* _EXERCISE OBJECTIVE_
Starting at the line that contains "You are a GUI", print each line exactly through the end of the listing. Skip any pictures and add nothing.

* _DATASET RECORDS_
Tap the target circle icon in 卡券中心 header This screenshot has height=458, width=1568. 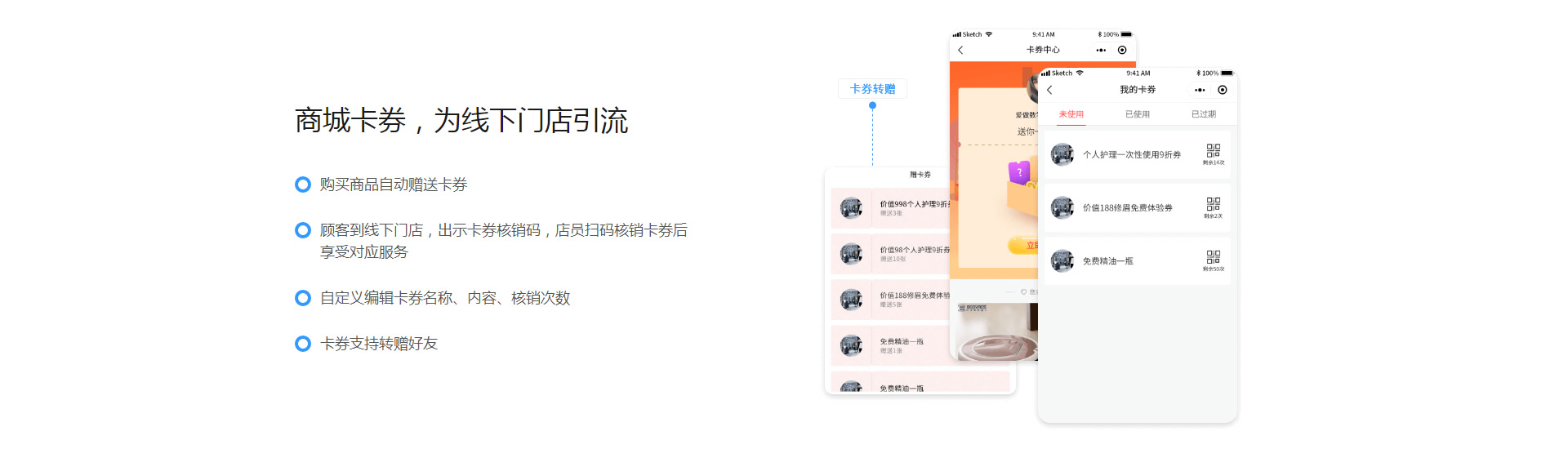tap(1122, 50)
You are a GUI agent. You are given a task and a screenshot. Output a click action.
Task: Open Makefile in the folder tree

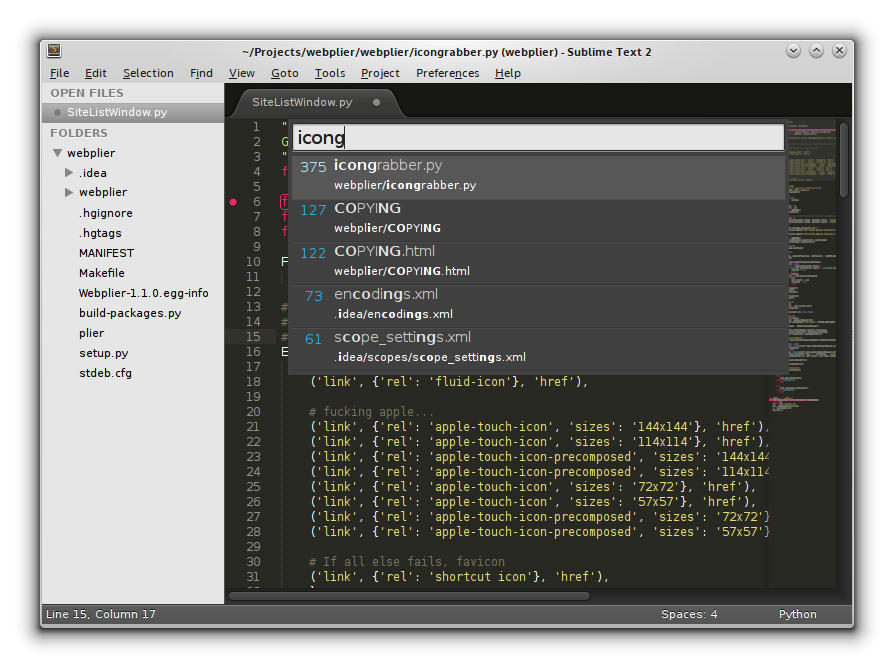101,273
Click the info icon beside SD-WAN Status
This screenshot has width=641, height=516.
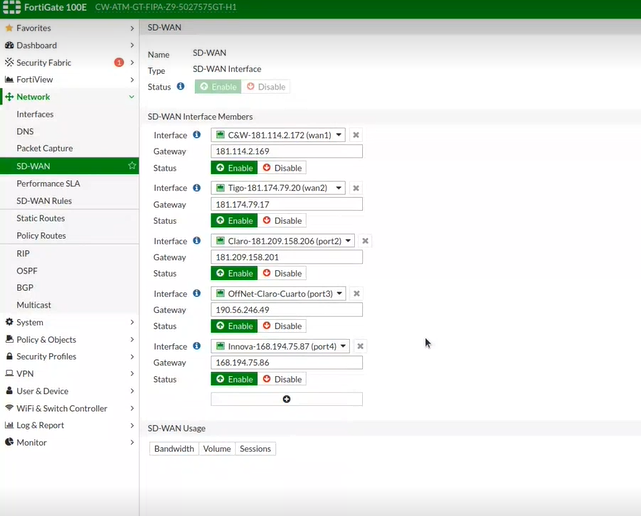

* _EXERCISE ANSWER_
You are a GUI agent. You are given a task and a screenshot. Output a click action.
Task: Open Makefile in the folder tree

101,273
Click the info icon beside SD-WAN Status
This screenshot has width=641, height=516.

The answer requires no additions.